NEW YORK ( TheStreet) -- Dry-bulk shipping concerns saw their U.S.-listed shares rise sharply again Monday as shipping rates continued to strengthen and a Deutsch Bank analyst raised the firm's rating on several stocks in the sector.
Day rates for dry-bulk services extended their recent run northward Monday on the back of Chinese demand for raw materials and worsening congestion at ports in Australia and China, with ships stacked up and waiting to unload or pick up their cargo. One analyst said that 132 capesize ships were at anchorage last week in the world's major ore and coal ports, up from 112 a month earlier, a situation that squeezes supply.
The Baltic Dry Index, which tracks the daily changes in spot rates for dry-bulk carriers, rose 2.7% Monday.

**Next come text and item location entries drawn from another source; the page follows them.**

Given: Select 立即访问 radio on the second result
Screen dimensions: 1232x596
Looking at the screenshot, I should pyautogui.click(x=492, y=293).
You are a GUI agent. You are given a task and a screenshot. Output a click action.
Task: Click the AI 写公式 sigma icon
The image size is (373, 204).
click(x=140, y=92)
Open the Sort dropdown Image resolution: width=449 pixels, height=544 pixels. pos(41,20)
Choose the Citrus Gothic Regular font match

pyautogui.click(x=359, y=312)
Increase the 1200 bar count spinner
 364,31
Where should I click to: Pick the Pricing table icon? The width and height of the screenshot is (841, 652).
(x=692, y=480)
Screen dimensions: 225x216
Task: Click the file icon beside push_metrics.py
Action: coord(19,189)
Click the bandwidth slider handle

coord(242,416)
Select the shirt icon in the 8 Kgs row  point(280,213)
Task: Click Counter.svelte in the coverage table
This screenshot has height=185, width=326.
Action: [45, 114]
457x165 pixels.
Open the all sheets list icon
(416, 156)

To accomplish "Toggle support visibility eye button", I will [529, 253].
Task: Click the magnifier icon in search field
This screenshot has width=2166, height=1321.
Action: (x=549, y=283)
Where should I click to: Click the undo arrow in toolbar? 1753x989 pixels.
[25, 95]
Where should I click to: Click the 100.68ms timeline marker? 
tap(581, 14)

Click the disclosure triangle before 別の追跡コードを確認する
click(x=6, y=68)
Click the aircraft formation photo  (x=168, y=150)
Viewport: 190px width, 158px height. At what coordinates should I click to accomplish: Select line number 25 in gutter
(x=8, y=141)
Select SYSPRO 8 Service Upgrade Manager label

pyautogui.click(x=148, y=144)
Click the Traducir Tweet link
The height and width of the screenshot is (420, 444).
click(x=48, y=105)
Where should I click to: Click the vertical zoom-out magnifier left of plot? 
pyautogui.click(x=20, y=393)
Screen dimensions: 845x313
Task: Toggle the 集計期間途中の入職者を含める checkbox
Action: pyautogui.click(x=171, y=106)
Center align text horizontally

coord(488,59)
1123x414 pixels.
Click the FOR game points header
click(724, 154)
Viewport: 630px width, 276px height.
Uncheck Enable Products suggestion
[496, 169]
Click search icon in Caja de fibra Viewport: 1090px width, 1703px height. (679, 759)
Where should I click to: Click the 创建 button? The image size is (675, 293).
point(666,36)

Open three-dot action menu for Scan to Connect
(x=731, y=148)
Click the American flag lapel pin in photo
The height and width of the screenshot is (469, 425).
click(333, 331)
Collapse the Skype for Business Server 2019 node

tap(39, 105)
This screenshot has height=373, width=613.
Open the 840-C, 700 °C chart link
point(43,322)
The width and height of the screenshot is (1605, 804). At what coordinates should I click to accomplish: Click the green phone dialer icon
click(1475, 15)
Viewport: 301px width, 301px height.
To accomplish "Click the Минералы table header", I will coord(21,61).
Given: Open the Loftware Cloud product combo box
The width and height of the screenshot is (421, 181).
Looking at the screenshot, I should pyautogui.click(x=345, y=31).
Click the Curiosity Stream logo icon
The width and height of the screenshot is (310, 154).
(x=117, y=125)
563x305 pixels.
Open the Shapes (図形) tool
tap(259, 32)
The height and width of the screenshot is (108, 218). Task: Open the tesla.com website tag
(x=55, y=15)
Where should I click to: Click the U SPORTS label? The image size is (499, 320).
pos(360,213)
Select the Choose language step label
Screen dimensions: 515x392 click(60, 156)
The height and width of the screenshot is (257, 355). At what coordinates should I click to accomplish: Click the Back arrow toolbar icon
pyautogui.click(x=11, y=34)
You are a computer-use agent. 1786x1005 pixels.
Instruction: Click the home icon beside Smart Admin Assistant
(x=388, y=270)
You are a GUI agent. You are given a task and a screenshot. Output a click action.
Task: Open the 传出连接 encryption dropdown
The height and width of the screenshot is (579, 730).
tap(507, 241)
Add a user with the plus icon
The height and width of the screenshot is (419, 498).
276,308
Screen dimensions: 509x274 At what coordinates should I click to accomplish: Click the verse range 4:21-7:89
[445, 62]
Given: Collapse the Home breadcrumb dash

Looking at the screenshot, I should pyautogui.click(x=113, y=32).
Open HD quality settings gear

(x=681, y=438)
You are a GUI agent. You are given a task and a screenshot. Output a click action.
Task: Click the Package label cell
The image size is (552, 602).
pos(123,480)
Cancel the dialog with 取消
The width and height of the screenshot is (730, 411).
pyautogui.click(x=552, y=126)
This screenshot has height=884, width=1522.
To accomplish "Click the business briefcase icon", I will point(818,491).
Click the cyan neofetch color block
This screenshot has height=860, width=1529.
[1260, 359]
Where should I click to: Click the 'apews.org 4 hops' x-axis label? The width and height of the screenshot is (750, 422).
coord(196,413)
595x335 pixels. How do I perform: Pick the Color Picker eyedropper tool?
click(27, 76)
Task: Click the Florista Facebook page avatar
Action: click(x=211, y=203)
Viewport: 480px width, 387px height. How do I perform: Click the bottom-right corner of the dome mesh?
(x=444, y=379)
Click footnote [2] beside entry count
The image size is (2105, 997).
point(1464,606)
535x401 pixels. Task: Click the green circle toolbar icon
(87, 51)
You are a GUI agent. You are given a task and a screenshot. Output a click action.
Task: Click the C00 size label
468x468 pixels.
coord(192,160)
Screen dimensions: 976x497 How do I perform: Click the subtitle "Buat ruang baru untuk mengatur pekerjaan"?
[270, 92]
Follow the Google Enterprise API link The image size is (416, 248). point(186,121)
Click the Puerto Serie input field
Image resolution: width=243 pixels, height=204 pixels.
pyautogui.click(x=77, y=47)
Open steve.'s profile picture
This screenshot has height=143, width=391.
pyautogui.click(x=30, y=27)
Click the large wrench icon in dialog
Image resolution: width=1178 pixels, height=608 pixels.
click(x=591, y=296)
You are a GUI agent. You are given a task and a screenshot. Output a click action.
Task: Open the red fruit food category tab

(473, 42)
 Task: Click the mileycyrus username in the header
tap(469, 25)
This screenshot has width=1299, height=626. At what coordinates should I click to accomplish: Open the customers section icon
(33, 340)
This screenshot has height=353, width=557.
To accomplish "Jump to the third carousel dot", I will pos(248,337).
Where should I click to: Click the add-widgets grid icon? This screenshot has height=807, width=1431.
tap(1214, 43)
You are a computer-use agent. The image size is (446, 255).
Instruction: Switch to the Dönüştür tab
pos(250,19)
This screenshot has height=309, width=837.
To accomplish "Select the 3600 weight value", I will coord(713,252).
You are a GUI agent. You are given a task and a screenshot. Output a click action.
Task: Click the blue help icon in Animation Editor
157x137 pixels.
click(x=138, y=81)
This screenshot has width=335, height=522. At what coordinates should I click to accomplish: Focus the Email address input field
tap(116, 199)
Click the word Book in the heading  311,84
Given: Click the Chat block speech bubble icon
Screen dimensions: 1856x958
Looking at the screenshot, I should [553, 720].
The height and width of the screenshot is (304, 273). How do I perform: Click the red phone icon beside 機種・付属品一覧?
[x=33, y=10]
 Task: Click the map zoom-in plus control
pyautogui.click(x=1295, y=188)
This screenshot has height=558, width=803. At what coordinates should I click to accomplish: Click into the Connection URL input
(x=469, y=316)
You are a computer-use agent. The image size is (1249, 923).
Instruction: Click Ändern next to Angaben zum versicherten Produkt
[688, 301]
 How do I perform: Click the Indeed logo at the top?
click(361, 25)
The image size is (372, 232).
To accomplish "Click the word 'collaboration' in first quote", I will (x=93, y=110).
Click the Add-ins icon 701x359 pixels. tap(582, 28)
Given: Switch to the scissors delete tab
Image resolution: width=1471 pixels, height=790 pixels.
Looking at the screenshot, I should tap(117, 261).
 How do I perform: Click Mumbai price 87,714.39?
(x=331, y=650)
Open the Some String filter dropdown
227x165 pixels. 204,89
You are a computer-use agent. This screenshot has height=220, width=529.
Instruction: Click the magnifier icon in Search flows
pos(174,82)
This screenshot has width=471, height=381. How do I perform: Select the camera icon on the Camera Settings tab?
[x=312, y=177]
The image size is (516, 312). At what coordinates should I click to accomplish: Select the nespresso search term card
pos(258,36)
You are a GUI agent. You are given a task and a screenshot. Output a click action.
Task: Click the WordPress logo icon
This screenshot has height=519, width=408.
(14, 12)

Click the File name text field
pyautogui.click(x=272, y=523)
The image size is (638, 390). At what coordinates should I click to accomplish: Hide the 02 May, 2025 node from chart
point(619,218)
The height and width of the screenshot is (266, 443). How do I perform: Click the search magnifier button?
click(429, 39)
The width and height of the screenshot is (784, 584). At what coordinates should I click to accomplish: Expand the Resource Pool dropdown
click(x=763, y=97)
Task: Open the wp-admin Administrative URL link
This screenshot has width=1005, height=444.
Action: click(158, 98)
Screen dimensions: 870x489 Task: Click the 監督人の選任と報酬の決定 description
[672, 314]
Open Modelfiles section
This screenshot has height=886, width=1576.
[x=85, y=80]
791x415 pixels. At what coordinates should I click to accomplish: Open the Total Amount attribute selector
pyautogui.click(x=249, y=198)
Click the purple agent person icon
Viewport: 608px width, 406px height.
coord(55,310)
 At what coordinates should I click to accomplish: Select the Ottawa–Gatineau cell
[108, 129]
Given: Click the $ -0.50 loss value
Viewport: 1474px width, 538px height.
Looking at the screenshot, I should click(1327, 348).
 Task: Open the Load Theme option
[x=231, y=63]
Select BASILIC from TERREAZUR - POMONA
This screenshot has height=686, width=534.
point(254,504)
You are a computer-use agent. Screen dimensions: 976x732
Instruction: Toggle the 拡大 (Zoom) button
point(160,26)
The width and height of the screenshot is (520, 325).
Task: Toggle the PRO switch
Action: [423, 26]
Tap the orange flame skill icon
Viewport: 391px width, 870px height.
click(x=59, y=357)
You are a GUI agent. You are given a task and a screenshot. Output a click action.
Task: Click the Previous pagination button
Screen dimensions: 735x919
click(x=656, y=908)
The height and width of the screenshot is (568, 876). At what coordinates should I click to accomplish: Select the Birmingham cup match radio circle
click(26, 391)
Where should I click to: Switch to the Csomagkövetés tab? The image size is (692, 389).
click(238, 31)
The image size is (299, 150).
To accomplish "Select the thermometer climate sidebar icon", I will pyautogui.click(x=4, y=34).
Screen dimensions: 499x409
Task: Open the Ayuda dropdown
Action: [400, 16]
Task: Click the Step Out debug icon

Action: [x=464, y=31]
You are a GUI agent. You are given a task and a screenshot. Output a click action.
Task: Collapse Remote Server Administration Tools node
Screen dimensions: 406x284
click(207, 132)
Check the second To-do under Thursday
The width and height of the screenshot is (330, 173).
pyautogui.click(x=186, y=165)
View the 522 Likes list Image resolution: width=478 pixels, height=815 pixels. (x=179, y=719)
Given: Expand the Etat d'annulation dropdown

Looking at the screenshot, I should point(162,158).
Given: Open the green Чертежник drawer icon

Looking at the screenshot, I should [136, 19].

Fees for capesize ships, the largest dry cargo vessels in the world, jumped 2% to $78,075, according to the Baltic Exchange, the London-based ship broker.
Also Monday, Deutsche Bank shipping analyst Justin Yagerman lifted his rating on three dry-bulk names: Genco Shipping & Trading (GNK - Get Report), Eagle Bulk (EGLE - Get Report) and Euroseas (ESEA - Get Report)."While we remain cautious on the sector over the long-term due to supply growth, we believe recent vessel dislocation stemming from seasonal coal and grain trades and continued strength in iron ore imports into China will likely continue to drive near-term upside in day rates and dry bulk stocks," Yagerman wrote in a research report.